*SOURCE TEXT:*
================================
The sterilisation-seekers

In the story of eugenics, disabled people are often depicted as passive victims. But for some it seemed an opportunity

by Coreen McGuire & Alex Aylward  BIO

Detail from a poster created by the British Eugenics Society, c1930s. Courtesy the Wellcome Collection

is assistant professor in the Department of History at Durham University, UK. She is the author of Measuring Difference, Numbering Normal: Setting the Standards for Disability in the Interwar Period (2020).

is a departmental lecturer in the history of science at the University of Oxford, UK. He is working on his first monograph, titled ‘Selective Reading: Evolution, Eugenics, and the Contested Legacies of R A Fisher’s The Genetical Theory of Natural Selection’.

Edited byNigel Warburton

A working man, father of six, sits at the table in his small bungalow on the outskirts of Stoke-on-Trent in the Midlands of England. He – let’s call him Mr H – takes a pencil and paper and traces the outline of each of his hands. He then folds the paper and places it, along with a descriptive note, in an envelope addressed to the Eugenics Society, 20 Grosvenor Gardens, London, and ‘anxiously await[s] reply’.
================================
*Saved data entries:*
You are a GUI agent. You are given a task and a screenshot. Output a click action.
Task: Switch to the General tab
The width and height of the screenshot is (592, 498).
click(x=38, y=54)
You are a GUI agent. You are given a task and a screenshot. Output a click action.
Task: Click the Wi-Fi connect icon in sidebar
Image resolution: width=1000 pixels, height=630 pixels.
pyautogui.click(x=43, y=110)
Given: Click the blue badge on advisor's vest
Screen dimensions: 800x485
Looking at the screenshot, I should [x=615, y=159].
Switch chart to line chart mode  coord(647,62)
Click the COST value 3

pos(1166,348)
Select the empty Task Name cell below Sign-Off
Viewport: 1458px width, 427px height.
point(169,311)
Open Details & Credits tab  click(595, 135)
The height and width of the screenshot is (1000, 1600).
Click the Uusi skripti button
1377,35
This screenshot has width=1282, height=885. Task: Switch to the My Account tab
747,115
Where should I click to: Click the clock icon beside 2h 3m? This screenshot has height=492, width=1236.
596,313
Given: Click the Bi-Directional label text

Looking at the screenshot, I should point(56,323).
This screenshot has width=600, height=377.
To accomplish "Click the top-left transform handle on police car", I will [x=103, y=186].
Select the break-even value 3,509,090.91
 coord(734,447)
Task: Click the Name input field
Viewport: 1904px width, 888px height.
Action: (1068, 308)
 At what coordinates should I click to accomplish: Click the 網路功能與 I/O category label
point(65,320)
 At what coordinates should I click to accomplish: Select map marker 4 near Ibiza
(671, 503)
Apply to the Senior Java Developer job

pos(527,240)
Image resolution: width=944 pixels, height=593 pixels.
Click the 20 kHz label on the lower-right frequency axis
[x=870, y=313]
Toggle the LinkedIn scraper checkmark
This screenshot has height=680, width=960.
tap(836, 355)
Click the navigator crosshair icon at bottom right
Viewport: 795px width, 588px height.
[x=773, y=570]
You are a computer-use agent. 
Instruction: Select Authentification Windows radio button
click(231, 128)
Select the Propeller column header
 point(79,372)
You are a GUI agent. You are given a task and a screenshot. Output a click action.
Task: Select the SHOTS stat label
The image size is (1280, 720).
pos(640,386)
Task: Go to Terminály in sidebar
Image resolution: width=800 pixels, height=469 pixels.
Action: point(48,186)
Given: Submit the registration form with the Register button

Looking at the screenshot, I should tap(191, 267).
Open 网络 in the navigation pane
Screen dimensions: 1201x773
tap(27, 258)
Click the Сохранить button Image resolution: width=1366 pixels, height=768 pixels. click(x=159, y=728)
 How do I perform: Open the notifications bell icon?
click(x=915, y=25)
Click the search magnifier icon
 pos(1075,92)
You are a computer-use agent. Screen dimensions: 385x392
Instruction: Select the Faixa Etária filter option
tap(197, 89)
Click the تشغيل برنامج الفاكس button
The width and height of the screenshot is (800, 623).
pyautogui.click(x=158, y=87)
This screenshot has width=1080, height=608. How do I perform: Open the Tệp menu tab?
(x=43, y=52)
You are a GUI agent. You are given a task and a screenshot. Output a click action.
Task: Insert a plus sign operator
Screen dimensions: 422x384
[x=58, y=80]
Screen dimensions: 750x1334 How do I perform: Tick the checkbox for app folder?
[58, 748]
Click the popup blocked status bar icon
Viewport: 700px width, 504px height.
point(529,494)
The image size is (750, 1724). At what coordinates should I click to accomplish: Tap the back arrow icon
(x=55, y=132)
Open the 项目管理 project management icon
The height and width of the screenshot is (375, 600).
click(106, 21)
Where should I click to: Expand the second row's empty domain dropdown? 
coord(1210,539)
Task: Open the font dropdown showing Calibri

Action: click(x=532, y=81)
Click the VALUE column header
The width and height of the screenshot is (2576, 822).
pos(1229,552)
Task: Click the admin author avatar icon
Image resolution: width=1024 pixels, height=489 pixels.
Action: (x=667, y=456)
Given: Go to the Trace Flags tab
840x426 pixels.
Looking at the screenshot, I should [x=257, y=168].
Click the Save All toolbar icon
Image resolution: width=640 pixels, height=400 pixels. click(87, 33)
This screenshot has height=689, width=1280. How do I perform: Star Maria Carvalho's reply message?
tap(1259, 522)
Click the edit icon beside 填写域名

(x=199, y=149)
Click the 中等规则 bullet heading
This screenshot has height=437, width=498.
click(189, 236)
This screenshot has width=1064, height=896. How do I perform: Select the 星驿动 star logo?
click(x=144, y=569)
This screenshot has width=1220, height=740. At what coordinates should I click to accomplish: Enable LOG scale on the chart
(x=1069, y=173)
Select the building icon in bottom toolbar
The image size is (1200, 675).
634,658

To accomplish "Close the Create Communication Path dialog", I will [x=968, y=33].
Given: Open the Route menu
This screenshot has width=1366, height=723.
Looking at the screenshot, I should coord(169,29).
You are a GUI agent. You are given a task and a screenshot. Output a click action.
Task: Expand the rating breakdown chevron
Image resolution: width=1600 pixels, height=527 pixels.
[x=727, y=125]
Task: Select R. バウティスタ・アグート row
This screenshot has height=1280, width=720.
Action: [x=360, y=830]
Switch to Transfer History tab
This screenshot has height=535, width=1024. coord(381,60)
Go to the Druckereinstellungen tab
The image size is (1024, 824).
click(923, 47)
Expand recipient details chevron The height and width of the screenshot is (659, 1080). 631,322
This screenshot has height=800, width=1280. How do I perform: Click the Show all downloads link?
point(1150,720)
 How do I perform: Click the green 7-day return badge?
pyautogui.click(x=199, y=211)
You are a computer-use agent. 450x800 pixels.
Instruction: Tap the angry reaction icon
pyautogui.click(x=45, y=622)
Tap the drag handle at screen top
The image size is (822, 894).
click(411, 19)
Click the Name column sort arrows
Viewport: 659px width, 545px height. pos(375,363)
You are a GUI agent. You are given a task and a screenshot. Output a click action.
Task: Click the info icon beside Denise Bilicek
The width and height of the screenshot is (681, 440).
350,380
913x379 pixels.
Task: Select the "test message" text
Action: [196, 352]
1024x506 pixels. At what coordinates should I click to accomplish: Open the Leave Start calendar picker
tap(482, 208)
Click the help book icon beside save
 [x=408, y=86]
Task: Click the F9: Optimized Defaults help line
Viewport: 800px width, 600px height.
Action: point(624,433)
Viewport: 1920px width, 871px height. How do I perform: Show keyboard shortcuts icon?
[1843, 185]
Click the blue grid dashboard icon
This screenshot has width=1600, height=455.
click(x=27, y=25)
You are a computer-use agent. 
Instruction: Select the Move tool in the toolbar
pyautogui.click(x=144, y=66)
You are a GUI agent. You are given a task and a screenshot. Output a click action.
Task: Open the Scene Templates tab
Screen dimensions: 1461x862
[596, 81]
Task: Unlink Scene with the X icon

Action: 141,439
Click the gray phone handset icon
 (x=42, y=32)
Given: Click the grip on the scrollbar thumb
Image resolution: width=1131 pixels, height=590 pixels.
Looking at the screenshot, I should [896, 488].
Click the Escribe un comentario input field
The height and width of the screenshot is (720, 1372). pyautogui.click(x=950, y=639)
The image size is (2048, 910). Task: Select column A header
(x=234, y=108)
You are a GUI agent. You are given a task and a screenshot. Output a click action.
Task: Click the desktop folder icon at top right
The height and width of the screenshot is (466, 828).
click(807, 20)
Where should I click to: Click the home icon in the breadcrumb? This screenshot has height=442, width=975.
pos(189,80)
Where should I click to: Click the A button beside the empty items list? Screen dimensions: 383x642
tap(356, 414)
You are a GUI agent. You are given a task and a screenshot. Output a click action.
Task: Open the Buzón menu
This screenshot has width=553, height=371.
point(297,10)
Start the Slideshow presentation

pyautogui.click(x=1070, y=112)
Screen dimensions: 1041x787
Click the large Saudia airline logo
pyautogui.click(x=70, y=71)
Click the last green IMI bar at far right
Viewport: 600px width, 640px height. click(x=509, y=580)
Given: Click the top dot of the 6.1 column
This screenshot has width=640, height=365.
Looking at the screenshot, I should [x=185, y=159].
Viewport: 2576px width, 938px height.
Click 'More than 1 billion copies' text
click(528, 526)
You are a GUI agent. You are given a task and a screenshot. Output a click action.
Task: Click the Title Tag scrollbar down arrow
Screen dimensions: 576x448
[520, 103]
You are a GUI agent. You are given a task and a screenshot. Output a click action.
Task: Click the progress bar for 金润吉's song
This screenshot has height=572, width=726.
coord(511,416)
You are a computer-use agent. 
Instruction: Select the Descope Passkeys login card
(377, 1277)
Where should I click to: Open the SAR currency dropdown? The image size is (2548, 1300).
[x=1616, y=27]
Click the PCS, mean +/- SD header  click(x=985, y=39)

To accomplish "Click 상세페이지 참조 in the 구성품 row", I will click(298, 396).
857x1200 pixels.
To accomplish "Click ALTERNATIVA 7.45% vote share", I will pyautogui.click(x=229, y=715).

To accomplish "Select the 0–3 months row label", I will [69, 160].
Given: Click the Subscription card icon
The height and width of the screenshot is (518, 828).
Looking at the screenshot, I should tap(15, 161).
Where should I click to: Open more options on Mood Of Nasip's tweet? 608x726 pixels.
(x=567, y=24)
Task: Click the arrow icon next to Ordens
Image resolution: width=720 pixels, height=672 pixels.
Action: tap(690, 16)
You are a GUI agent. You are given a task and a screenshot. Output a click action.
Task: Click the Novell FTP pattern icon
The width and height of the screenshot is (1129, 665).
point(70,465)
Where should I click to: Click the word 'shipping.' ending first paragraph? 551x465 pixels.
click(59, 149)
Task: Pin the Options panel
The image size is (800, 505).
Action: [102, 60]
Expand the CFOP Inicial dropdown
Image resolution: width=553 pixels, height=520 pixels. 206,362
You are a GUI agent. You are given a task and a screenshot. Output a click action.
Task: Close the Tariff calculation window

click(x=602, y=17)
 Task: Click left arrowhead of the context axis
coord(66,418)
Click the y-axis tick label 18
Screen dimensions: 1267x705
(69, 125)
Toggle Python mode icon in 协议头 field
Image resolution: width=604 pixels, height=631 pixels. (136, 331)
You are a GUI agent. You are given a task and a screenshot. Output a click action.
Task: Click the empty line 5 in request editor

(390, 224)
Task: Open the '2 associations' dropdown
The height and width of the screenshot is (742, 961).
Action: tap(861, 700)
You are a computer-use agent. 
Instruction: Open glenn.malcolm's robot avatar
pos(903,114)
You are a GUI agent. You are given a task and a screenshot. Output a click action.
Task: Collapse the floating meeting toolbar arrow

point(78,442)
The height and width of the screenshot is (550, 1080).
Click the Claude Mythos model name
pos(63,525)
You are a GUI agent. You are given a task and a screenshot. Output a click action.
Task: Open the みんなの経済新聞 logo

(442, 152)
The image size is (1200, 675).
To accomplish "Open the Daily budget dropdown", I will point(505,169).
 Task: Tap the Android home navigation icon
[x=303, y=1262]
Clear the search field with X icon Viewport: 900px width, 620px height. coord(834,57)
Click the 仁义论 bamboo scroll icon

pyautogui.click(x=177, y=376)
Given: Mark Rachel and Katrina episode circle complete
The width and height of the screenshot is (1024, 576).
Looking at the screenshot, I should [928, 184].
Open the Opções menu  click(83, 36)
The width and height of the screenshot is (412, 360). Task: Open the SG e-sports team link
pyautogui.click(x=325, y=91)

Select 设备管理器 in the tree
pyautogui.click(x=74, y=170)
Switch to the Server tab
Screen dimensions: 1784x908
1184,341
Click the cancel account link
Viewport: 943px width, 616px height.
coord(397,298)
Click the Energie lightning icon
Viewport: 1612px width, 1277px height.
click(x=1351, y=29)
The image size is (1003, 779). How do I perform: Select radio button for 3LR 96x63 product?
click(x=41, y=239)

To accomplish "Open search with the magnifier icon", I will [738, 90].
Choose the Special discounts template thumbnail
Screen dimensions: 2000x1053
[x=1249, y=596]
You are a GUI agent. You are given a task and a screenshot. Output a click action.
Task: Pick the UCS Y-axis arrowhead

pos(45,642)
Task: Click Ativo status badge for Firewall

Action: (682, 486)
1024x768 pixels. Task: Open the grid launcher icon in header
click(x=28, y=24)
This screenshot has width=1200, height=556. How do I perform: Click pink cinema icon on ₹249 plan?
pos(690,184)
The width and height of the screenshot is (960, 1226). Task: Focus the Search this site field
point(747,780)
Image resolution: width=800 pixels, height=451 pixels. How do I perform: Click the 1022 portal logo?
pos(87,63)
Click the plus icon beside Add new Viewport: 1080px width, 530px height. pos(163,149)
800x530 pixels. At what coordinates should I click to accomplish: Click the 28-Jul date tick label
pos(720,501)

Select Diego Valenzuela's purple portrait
================================
*WHAT TO DO:*
A. In the text on the sterilisation-seekers, what city is Mr H's bungalow on the outskirts of?
B. Reproduce part of the text on the sterilisation-seekers word for word, beginning at the words "The sterilisation-seekers" and stopping after "Interwar Period (2020).".

*ANSWERS PROVIDED:*
A. Stoke-on-Trent.

B.
The sterilisation-seekers

In the story of eugenics, disabled people are often depicted as passive victims. But for some it seemed an opportunity

by Coreen McGuire & Alex Aylward  BIO

Detail from a poster created by the British Eugenics Society, c1930s. Courtesy the Wellcome Collection

is assistant professor in the Department of History at Durham University, UK. She is the author of Measuring Difference, Numbering Normal: Setting the Standards for Disability in the Interwar Period (2020).